Turistando Lendas e Lugares – Bendita casa assombrada

Opinião | 5 Julho 2022

 

Há quem diga que aquela era uma casa assombrada.

Situada em um decadente e antigo edifício, próximo ao Jardim da Estrela, abrigara, muito antigamente, um lar de idosos e fora adaptada para servir de pensão para imigrantes, na maioria sem lenço ou documento, que sonhavam construir uma vida em Portugal.

O alto pé-direito conferia alguma amplitude ao ambiente opressivo, onde até às arrecadações foram transformadas em minúsculos quartos afim de rentabilizar o espaço.

Entre aquelas paredes pessoas de diversas nacionalidades dividiam uma única cozinha e duas casas de banho, aprendendo aos poucos a se organizarem de modo a realizar suas tarefas diárias e evitar conflitos, abdicando aos poucos do egocentrismo em prol do bem-estar comum.

Era uma casa que não dormia, não distinguia noite de dia, que refugiava o ecoar das vozes, das gargalhadas, dos passos que ressoavam contra o envelhecido assoalho de madeira, produzidos pelos passos bêbados daqueles que adentravam o recinto, perturbando o sono dos que eram obrigados a acordar com o raiar do sol.

Uma miscelânea de nacionalidades, objetivos, aspirações e culturas invadiam os corredores, que aproximavam os habitantes entre si, promovendo amizades improváveis, que jamais seriam semeadas no mundo exterior àquelas paredes, berço de casamentos e separações, encontros e despedidas, guerras e reconciliações.

Onde pessoas tão distintas ofereciam consolo e carinho àqueles que hesitavam na busca do sonho quando a saudade da terra natal apertava e as dificuldades da vida de imigrante lhes tomavam o espírito de assalto, corroendo a vontade e cobrindo de negro o coração.

Onde os preconceitos eram, um a um, deitados por terra e todas as raças, credos, línguas e profissões eram acolhidas e respeitadas, e estreitavam laços que se manteriam firmemente amarrados para muito além daquelas paredes.

Laços que testemunhariam as conquistas e derrotas, as alegrias e tristezas, o nascimento de filhos.

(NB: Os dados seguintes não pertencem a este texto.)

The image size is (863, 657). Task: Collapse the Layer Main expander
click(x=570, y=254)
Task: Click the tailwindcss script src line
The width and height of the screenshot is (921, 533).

Que enxugariam as lágrimas deitadas pelo luto daqueles que perderam os seus pelas terras além-mar, que fariam daqueles que permaneceram unidos uma grande família alicerçada no amor incondicional, no respeito e na fé que depositaram uns nos outros.

Aquela tornara-se, pouco a pouco, uma casa assombrada.

Assombrada pela energia dos que lá viveram, pelas experiências que ficaram impressas naquela atmosfera, pelos devaneios e incertezas que galopavam e relinchavam aos ouvidos dos que vieram depois, pela bondade das mãos estendidas a completos estranhos que se entranharam na alma dos que lá viveram e adicionaram à bagagem amigos verdadeiros para toda a vida.

É uma casa que atesta que nem todas as assombrações são malditas, algumas são muito bem-vindas e nos aquecem o coração.